[alsa-devel] [PATCH v2 07/13] topology: Add private data parser
Jin, Yao
yao.jin at linux.intel.com
Wed Jul 8 15:31:27 CEST 2015
On 2015/7/8 16:57, Liam Girdwood wrote:
> On Tue, 2015-07-07 at 18:19 +0200, Takashi Iwai wrote:
>> On Tue, 07 Jul 2015 17:54:02 +0200,
>> Liam Girdwood wrote:
>>>
>>> On Wed, 2015-07-01 at 18:20 +0200, Takashi Iwai wrote:
>>>
>>>>
>>>>> +static int get_hex_num(const char *str)
>>>>> +{
>>>>> + char *tmp, *s = NULL;
>>>>> + int i = 0;
>>>>> +
>>>>> + tmp = strdup(str);
>>>>> + if (tmp == NULL)
>>>>> + return -ENOMEM;
>>>>> +
>>>>> + s = strtok(tmp, ",");
>>>>> + while (s != NULL) {
>>>>> + s = strtok(NULL, ",");
>>>>> + i++;
>>>>> + }
>>>>> +
>>>>> + free(tmp);
>>>>> + return i;
>>>>
>>>> Hmm, this just counts the number of comma + 1, so you don't need to
>>>> duplicate the string?
>>>>
>>>
>>> The string here is duplicated since strtok is destructive (it overwrites
>>> the delimiters with NULL) and the string is being used later on by the
>>> calling function.
>>
>> Yes, but what I meant is something like below:
>>
>> static int get_hex_num(const char *str)
>> {
>> int i = 0;
>>
>> if (!*str)
>> return 0;
>> for (;;) {
>> i++;
>> str = strchr(str, ',');
>> if (!str)
>> return i;
>> str++;
>> }
>> }
>>
>> ... so that it works without strdup().
>>
>> But it seems that strtok() skips the starting delimiter or handles
>> multiple delimiters as a single, so the result will become
>> inconsistent. That is, all the following strings will give "a" and
>> "b" via strtok():
>> a,b
>> a,,b
>> ,a,b
>> a,b,
>>
>> I guess you don't want to have an empty list element, right?
>>
>
> Lets ask the author :) but IMO an empty list should be skipped here.
>
> Yao, what's your rational behind this code ?

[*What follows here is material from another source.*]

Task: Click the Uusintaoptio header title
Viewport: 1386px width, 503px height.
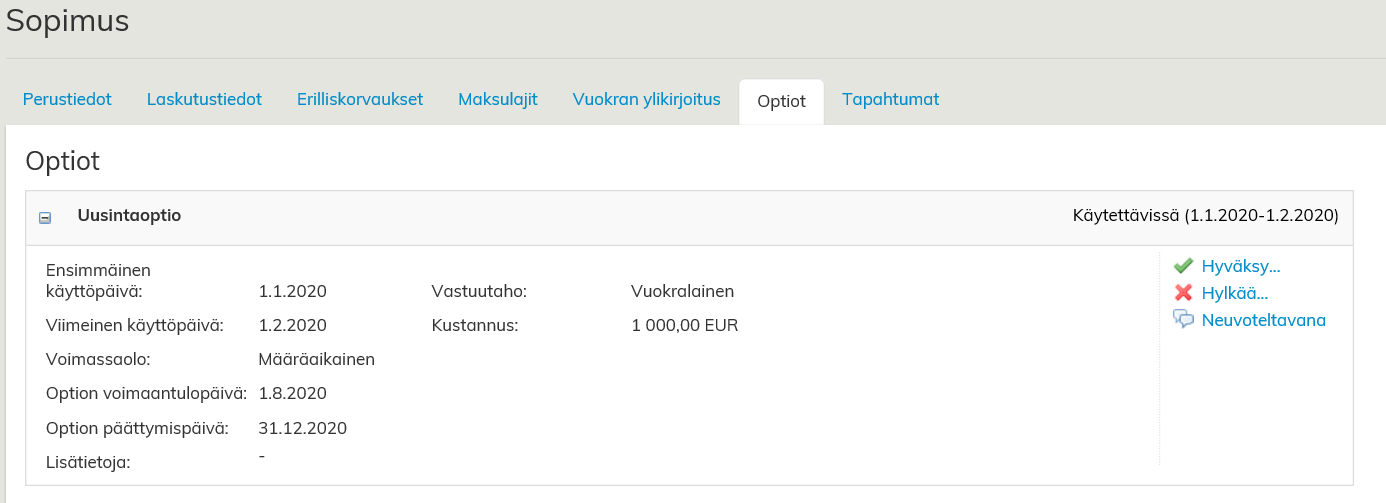Action: coord(129,215)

Sorry for replying late, I just see this mail.
The get_hex_num() returns the number of hexadecimal in string.
Say the string is "0x12,0x34,0x56,0x78" or "0x12,0x34,0x56,0x78,",
the get_hex_num() returns 4.
But if I use strchr, for above string, I get different number (3 or 4).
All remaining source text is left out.